I am now three weeks from starting Covid-19 (second bout). I am probably 2 weeks from severe symptoms and a week from mild/moderate. There is no way that I would see any reason to undertake an exercise program. I have been doing odds and ends of things that I might normally have done but stopping whenever I think it might be wise judging by how I feel at the time (and also how bad I felt the time before I tired it). My impression is that the post-viral zonkness that I am still very aware of is not so very different from ME. If I do a lot I pay for it later. I am sure ME is something more (I do not have any sensitivity to stimuli although I did when the virus first hit) but the basic pattern is there.

Why on earth would someone in my situation want to exercise?
I am not a couch potato. The week before getting Covid I skied the Ventina run at Cervinia at maximum safe speed - 10-15 Km long non-stop and significantly ahead of some people thirty years younger. I enjoy exercise but I do not do it as a penance. There is absolutely no need to go out and do anything for a couple of months after a bout of illness like Covid. If people want to then let them see how they get on if they feel completely well.

It's nuts.

It is nuts but the advice to get back to work and exercise has been a consistent feature after any viral attack I have had in the past 35 years. Really sorry that you are on your second bout of Covid. It's horrid stuff.

Take yourself back in time for any job you needed a sick note from a doctor to give to your employer pre-Covid. Once your temperature went down (in my experience) then the GP would expect you to have recovered and that meant back to work.

There was no concept when I saw GP's in the 1980s/90's and 2000's of an acute viral illness and caused long term sickness and an inability to do one's job for more than a week or two and never came back. Once my temperatures came down to a standard normal (rather then my normal low) that was it. End of the problem for the GP. If one was feeling to weak or was fainting or exhausted or unable to think / whatever the cure was to get out in the fresh air and go back to work.

If the viral symptoms kept coming back with regular bouts every few weeks of tonsils, swollen glands. high temperatures and delirium that was just some sort of coincidence or bad luck. No such condition existed in the GP's mind.
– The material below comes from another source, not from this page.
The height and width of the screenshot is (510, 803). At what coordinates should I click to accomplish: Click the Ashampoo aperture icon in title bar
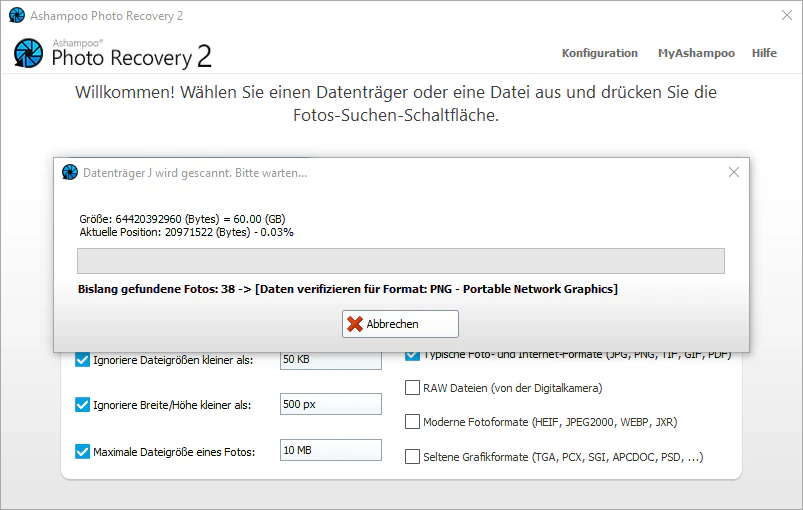click(17, 15)
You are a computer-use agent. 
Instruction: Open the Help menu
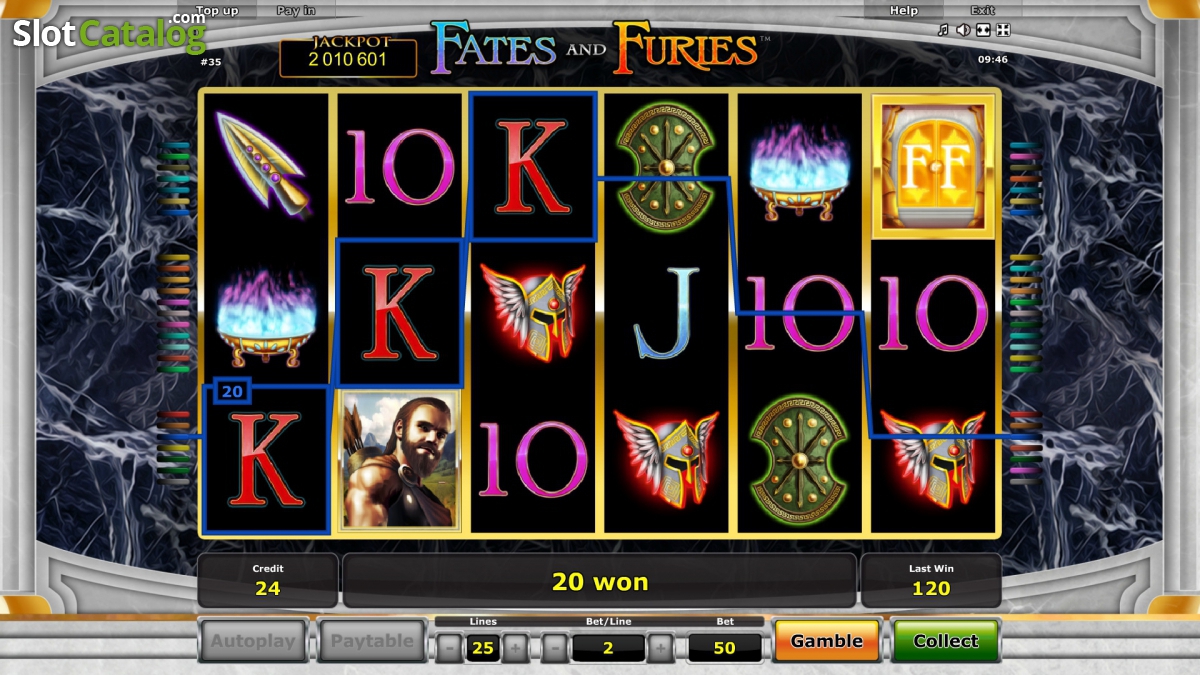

The patient was "just picking up different bugs" and had become "run down" and needed to get out walking in the fresh air more.

If it persisted it was depression. Even of the symptoms were mainly viral.
 
It is nuts but the advice to get back to work and exercise has been a consistent feature after any viral attack I have had in the past 35 years. Really sorry that you are on your second bout of Covid. It's horrid stuff.

Take yourself back in time for any job you needed a sick note from a doctor to give to your employer pre-Covid. Once your temperature went down (in my experience) then the GP would expect you to have recovered and that meant back to work.

There was no concept when I saw GP's in the 1980s/90's and 2000's of an acute viral illness and caused long term sickness and an inability to do one's job for more than a week or two and never came back. Once my temperatures came down to a standard normal (rather then my normal low) that was it. End of the problem for the GP. If one was feeling to weak or was fainting or exhausted or unable to think / whatever the cure was to get out in the fresh air and go back to work.

If the viral symptoms kept coming back with regular bouts every few weeks of tonsils, swollen glands. high temperatures and delirium that was just some sort of coincidence or bad luck. No such condition existed in the GP's mind. The patient was "just picking up different bugs" and had become "run down" and needed to get out walking in the fresh air more.

If it persisted it was depression. Even of the symptoms were mainly viral.
you are so right @ukxmrv "get out in the fresh air!" you've got my GP, in fact every GP i ever seen, down to a tee there. Which does feel very cruel when you'd love nothing more than to do so but cant.
 
well then its possible i have a 20yr long 'post infectious syndrome', because what Jonathan describes is how it is for me. Its like having had a bad bout of flu, getting to wk 2/3 and feeling improved, but if i do anything, any mental or physical exertion, then, after a delay, i pay for it & it's like going back to week 1 with full on flu again. Other symptoms developed on top of that - the 'something more' JE refers to - but i agree its the 'basic pattern'.

Its so hard, i think we can all agree that PEM is a lot more than 'post exertional fatigue', but beyond that it seems for many of us our experiences have a wide variation.

Sorry, I missed this post yesterday.

Yes, I've come to learn from reading M.E groups/forums that PEM does vary from person to person. This has not been the case for me, my delayed PEM has followed the same distinctive pattern since PEM started. Perhaps this has been an advantage in some way b/c I can manage it from pacing. In the earlier years I did feel flu-like/swollen glands during PEM that felt like- whole body aching/burning muscle malaise, but not any more. Orthostatic stress has been more negatively affected by PEM in the last 15 years.